Thanks for the advice, she hasn't dropped yet. I bet she'll drop within the next 2 days.


----------



## creaturesofhabit (Oct 16, 2014)

Dosnt matter you put in there she is going yo push it up the sides of the box..never bred woma but with all my bhp I use a Styrofoam box with sphagnum moss inside I've trialed damp newspaper but the moss seemed liked better. They will push it up the sides and lay eggs in the middle on the floor of the tub..never had any issues with the eggs sticking to the ground. In my opinion plastic tubs are not ideal lay boxes as the hole that you cut in the side creates and thin sharp edge that can damage belly scales as the female will be in and out of the box many times before she decides it's time to drop eggs


----------



## benjamind2010 (Oct 16, 2014)

Thanks for whoever suggested a styrofoam box. I've taken out the old plastic laying box, and replaced it with a styrofoam box that I had cut off the taller parts so that it fits flush with the top of the tub.

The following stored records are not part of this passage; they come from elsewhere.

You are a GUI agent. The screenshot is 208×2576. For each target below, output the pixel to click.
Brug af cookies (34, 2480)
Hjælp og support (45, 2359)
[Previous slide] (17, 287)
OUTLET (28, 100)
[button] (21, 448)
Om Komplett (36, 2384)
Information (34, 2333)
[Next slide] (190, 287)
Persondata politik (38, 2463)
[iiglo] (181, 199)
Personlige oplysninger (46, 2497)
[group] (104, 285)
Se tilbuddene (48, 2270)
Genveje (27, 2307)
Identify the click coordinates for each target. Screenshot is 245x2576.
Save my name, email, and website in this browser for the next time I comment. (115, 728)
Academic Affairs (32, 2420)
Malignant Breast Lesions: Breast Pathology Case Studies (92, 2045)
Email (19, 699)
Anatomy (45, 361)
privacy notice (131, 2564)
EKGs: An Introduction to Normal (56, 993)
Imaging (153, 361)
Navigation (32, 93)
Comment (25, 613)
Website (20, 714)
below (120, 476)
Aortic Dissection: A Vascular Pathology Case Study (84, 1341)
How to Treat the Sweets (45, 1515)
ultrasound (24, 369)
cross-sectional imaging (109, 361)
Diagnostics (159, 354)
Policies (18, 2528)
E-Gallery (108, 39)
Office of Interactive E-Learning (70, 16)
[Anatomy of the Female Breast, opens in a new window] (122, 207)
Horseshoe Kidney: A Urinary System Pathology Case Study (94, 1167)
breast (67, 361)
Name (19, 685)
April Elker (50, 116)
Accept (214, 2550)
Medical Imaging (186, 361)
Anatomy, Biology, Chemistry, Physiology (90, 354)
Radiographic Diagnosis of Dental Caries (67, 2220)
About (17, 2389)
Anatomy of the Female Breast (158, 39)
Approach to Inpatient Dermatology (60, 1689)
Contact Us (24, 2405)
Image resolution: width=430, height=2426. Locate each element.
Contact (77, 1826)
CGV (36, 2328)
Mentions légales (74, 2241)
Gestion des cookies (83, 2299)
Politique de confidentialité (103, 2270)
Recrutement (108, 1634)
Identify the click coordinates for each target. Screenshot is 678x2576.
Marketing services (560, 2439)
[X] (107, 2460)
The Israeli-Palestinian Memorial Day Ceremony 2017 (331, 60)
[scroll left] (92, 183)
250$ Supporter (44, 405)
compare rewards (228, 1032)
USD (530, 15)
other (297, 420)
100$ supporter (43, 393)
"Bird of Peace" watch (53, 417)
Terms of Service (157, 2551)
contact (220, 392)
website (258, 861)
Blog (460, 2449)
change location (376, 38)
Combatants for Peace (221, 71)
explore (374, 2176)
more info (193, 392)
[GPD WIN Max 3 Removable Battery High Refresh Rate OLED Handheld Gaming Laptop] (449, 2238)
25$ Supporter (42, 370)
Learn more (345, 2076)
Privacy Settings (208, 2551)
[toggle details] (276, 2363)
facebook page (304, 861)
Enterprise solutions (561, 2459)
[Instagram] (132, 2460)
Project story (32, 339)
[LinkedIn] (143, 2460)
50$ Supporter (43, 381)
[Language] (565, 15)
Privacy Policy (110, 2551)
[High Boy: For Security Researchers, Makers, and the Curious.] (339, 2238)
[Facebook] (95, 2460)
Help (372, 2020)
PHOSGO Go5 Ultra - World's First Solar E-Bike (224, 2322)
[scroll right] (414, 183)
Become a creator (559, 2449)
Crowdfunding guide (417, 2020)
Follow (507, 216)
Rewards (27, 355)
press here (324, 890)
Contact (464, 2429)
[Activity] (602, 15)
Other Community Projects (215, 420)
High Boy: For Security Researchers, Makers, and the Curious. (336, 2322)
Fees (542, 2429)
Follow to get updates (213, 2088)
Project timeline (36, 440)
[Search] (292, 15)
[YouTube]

It worked a treat. She's now cuddled up in that box. Before I used the box I washed it, then sprayed it with a dilute F10 mix so to avoid any mould, etc that may have come from any fruits that were being held in the box prior to my picking it up from the fruit store.

Everything looks set now, so it should be any day that she drops her clutch, I thought she was going to drop during the week, but it could be as far as into the weekend...fingers crossed. What I can say for sure is that a clutch is imminent. Hope they will be good eggs.


----------



## creaturesofhabit (Oct 16, 2014)

I should proof read my posts before I submit them..my last post was missing a few words.
The only problem with getting a box from a fruit shop is the risk of pesticides. ..aquariums are better for scoring free boxes from


----------



## Beans (Oct 17, 2014)

creaturesofhabit said:


> Dosnt matter you put in there she is going yo push it up the sides of the box..never bred woma but with all my bhp I use a Styrofoam box with sphagnum moss inside I've trialed damp newspaper but the moss seemed liked better. They will push it up the sides and lay eggs in the middle on the floor of the tub..never had any issues with the eggs sticking to the ground. In my opinion plastic tubs are not ideal lay boxes as the hole that you cut in the side creates and thin sharp edge that can damage belly scales as the female will be in and out of the box many times before she decides it's time to drop eggs




Theres an easy fix for that. Get a lighter a run the flame over the sharp edges. It rounds them off. Then just wash the box and it's good to go. Styrofoam boxes would work too though.

- - - Updated - - -



benjamind2010 said:


> Thanks for whoever suggested a styrofoam box. I've taken out the old plastic laying box, and replaced it with a styrofoam box that I had cut off the taller parts so that it fits flush with the top of the tub.
> 
> It worked a treat. She's now cuddled up in that box. Before I used the box I washed it, then sprayed it with a dilute F10 mix so to avoid any mould, etc that may have come from any fruits that were being held in the box prior to my picking it up from the fruit store.
> 
> Everything looks set now, so it should be any day that she drops her clutch, I thought she was going to drop during the week, but it could be as far as into the weekend...fingers crossed. What I can say for sure is that a clutch is imminent. Hope they will be good eggs.




Good luck


----------



## benjamind2010 (Oct 17, 2014)

Good news. She dropped a clutch and it was a decent one for her very first breeding. I won't go into any further details, but here is the booty:

7 eggs


----------



## princessparrot (Oct 17, 2014)

I really want to try breeding my girl but mum isn't to keen...


----------



## benjamind2010 (Oct 17, 2014)

Convince your mum that breeding snakes will allow you to get some pocket money. Tell her it's not so bad, that all involved is incubating some eggs and selling the hatchlings. You could offer her a cut of any money you make from selling the hatchlings. It should be easy to do


----------



## Beans (Oct 17, 2014)

I think she would be more worried about a maybe not being able to sell them. 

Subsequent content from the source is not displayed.